• [What the task requires] Return all of the data exactly as given.

[[ Task input open ]]

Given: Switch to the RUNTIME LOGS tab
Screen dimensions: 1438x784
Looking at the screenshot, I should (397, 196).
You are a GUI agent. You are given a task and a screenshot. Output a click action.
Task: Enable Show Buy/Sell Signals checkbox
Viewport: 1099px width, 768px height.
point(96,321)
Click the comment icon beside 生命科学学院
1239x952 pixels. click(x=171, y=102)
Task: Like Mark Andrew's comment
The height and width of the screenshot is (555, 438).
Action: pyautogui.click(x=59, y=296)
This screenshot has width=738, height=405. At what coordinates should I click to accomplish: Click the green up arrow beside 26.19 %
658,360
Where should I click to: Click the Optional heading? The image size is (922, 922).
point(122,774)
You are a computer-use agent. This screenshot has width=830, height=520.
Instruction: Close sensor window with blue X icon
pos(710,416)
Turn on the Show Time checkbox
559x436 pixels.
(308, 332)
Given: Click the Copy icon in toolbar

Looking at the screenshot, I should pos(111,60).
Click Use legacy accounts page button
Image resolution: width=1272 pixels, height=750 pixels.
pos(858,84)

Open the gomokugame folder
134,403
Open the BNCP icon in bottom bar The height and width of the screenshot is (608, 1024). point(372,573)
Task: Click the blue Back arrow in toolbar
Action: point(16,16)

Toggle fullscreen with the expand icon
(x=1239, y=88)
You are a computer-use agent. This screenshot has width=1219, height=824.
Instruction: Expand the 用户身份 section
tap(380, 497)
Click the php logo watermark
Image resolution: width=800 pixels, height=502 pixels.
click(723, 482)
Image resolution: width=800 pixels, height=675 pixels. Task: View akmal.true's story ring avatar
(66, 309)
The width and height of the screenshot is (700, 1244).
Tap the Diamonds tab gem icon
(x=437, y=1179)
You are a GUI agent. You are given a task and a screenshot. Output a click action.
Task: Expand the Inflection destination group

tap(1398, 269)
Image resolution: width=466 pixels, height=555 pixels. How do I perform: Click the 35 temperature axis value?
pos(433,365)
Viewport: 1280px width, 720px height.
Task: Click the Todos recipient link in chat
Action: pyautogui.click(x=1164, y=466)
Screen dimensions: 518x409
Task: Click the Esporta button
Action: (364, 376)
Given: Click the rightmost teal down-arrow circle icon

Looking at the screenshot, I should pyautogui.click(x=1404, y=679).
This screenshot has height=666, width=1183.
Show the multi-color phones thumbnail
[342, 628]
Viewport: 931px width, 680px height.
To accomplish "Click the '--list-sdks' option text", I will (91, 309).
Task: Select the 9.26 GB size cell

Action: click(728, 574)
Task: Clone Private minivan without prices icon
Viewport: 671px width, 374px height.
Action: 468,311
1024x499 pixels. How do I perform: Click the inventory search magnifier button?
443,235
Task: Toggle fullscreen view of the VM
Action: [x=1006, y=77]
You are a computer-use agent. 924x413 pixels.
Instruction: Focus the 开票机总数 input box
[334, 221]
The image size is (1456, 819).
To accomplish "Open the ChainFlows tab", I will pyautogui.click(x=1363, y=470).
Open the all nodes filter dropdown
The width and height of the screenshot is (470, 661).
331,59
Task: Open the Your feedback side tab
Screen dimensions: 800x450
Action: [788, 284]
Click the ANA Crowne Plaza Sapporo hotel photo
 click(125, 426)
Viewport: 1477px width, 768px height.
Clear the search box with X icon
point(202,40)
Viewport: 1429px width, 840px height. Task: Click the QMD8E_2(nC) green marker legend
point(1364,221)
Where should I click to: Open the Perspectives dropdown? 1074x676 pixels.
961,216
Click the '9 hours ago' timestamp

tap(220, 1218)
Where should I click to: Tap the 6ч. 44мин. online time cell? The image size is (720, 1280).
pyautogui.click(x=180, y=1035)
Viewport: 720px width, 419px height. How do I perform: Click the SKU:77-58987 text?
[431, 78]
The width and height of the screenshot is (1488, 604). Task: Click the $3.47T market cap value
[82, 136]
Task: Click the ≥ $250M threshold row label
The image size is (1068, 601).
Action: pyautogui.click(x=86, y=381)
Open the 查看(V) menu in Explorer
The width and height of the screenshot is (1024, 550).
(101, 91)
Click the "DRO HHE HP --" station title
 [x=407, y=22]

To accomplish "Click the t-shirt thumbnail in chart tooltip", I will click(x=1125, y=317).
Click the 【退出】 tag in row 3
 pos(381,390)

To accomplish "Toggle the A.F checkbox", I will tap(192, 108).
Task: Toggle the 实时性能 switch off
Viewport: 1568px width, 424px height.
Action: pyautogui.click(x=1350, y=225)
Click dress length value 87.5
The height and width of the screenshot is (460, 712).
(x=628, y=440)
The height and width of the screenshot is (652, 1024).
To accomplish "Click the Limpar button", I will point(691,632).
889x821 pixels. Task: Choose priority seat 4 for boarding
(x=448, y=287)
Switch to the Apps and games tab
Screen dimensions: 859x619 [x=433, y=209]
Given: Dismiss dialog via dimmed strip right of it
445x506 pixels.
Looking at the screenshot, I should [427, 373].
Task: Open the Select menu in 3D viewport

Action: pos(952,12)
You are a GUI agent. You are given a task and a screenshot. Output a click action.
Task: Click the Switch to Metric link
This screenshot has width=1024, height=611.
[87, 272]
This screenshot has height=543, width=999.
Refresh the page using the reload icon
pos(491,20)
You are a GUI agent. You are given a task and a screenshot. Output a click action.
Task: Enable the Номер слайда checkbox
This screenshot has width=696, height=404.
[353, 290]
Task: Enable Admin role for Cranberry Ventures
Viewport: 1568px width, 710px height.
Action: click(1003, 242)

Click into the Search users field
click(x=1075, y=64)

[[ Task input closed ]]

• [Answer below]
Given: Switch to the RUNTIME LOGS tab
Screen dimensions: 1438x784
Looking at the screenshot, I should (397, 196).
You are a GUI agent. You are given a task and a screenshot. Output a click action.
Task: Enable Show Buy/Sell Signals checkbox
Viewport: 1099px width, 768px height.
point(96,321)
Click the comment icon beside 生命科学学院
1239x952 pixels. click(x=171, y=102)
Task: Like Mark Andrew's comment
The height and width of the screenshot is (555, 438).
Action: pyautogui.click(x=59, y=296)
This screenshot has width=738, height=405. At what coordinates should I click to accomplish: Click the green up arrow beside 26.19 %
658,360
Where should I click to: Click the Optional heading? The image size is (922, 922).
point(122,774)
You are a computer-use agent. This screenshot has width=830, height=520.
Instruction: Close sensor window with blue X icon
pos(710,416)
Turn on the Show Time checkbox
559x436 pixels.
(308, 332)
Given: Click the Copy icon in toolbar

Looking at the screenshot, I should pos(111,60).
Click Use legacy accounts page button
Image resolution: width=1272 pixels, height=750 pixels.
pos(858,84)

Open the gomokugame folder
134,403
Open the BNCP icon in bottom bar The height and width of the screenshot is (608, 1024). point(372,573)
Task: Click the blue Back arrow in toolbar
Action: point(16,16)

Toggle fullscreen with the expand icon
(x=1239, y=88)
You are a computer-use agent. This screenshot has width=1219, height=824.
Instruction: Expand the 用户身份 section
tap(380, 497)
Click the php logo watermark
Image resolution: width=800 pixels, height=502 pixels.
click(723, 482)
Image resolution: width=800 pixels, height=675 pixels. Task: View akmal.true's story ring avatar
(66, 309)
The width and height of the screenshot is (700, 1244).
Tap the Diamonds tab gem icon
(x=437, y=1179)
You are a GUI agent. You are given a task and a screenshot. Output a click action.
Task: Expand the Inflection destination group

tap(1398, 269)
Image resolution: width=466 pixels, height=555 pixels. How do I perform: Click the 35 temperature axis value?
pos(433,365)
Viewport: 1280px width, 720px height.
Task: Click the Todos recipient link in chat
Action: pyautogui.click(x=1164, y=466)
Screen dimensions: 518x409
Task: Click the Esporta button
Action: (364, 376)
Given: Click the rightmost teal down-arrow circle icon

Looking at the screenshot, I should pyautogui.click(x=1404, y=679).
This screenshot has height=666, width=1183.
Show the multi-color phones thumbnail
[342, 628]
Viewport: 931px width, 680px height.
To accomplish "Click the '--list-sdks' option text", I will (91, 309).
Task: Select the 9.26 GB size cell

Action: click(728, 574)
Task: Clone Private minivan without prices icon
Viewport: 671px width, 374px height.
Action: 468,311
1024x499 pixels. How do I perform: Click the inventory search magnifier button?
443,235
Task: Toggle fullscreen view of the VM
Action: [x=1006, y=77]
You are a computer-use agent. 924x413 pixels.
Instruction: Focus the 开票机总数 input box
[334, 221]
The image size is (1456, 819).
To accomplish "Open the ChainFlows tab", I will pyautogui.click(x=1363, y=470).
Open the all nodes filter dropdown
The width and height of the screenshot is (470, 661).
331,59
Task: Open the Your feedback side tab
Screen dimensions: 800x450
Action: [788, 284]
Click the ANA Crowne Plaza Sapporo hotel photo
 click(125, 426)
Viewport: 1477px width, 768px height.
Clear the search box with X icon
point(202,40)
Viewport: 1429px width, 840px height. Task: Click the QMD8E_2(nC) green marker legend
point(1364,221)
Where should I click to: Open the Perspectives dropdown? 1074x676 pixels.
961,216
Click the '9 hours ago' timestamp

tap(220, 1218)
Where should I click to: Tap the 6ч. 44мин. online time cell? The image size is (720, 1280).
pyautogui.click(x=180, y=1035)
Viewport: 720px width, 419px height. How do I perform: Click the SKU:77-58987 text?
[431, 78]
The width and height of the screenshot is (1488, 604). Task: Click the $3.47T market cap value
[82, 136]
Task: Click the ≥ $250M threshold row label
The image size is (1068, 601).
Action: pyautogui.click(x=86, y=381)
Open the 查看(V) menu in Explorer
The width and height of the screenshot is (1024, 550).
(101, 91)
Click the "DRO HHE HP --" station title
 [x=407, y=22]

To accomplish "Click the t-shirt thumbnail in chart tooltip", I will click(x=1125, y=317).
Click the 【退出】 tag in row 3
 pos(381,390)

To accomplish "Toggle the A.F checkbox", I will tap(192, 108).
Task: Toggle the 实时性能 switch off
Viewport: 1568px width, 424px height.
Action: pyautogui.click(x=1350, y=225)
Click dress length value 87.5
The height and width of the screenshot is (460, 712).
(x=628, y=440)
The height and width of the screenshot is (652, 1024).
To accomplish "Click the Limpar button", I will point(691,632).
889x821 pixels. Task: Choose priority seat 4 for boarding
(x=448, y=287)
Switch to the Apps and games tab
Screen dimensions: 859x619 [x=433, y=209]
Given: Dismiss dialog via dimmed strip right of it
445x506 pixels.
Looking at the screenshot, I should [427, 373].
Task: Open the Select menu in 3D viewport

Action: pos(952,12)
You are a GUI agent. You are given a task and a screenshot. Output a click action.
Task: Click the Switch to Metric link
This screenshot has width=1024, height=611.
[87, 272]
This screenshot has height=543, width=999.
Refresh the page using the reload icon
pos(491,20)
You are a GUI agent. You are given a task and a screenshot. Output a click action.
Task: Enable the Номер слайда checkbox
This screenshot has width=696, height=404.
[353, 290]
Task: Enable Admin role for Cranberry Ventures
Viewport: 1568px width, 710px height.
Action: click(1003, 242)

Click into the Search users field
click(x=1075, y=64)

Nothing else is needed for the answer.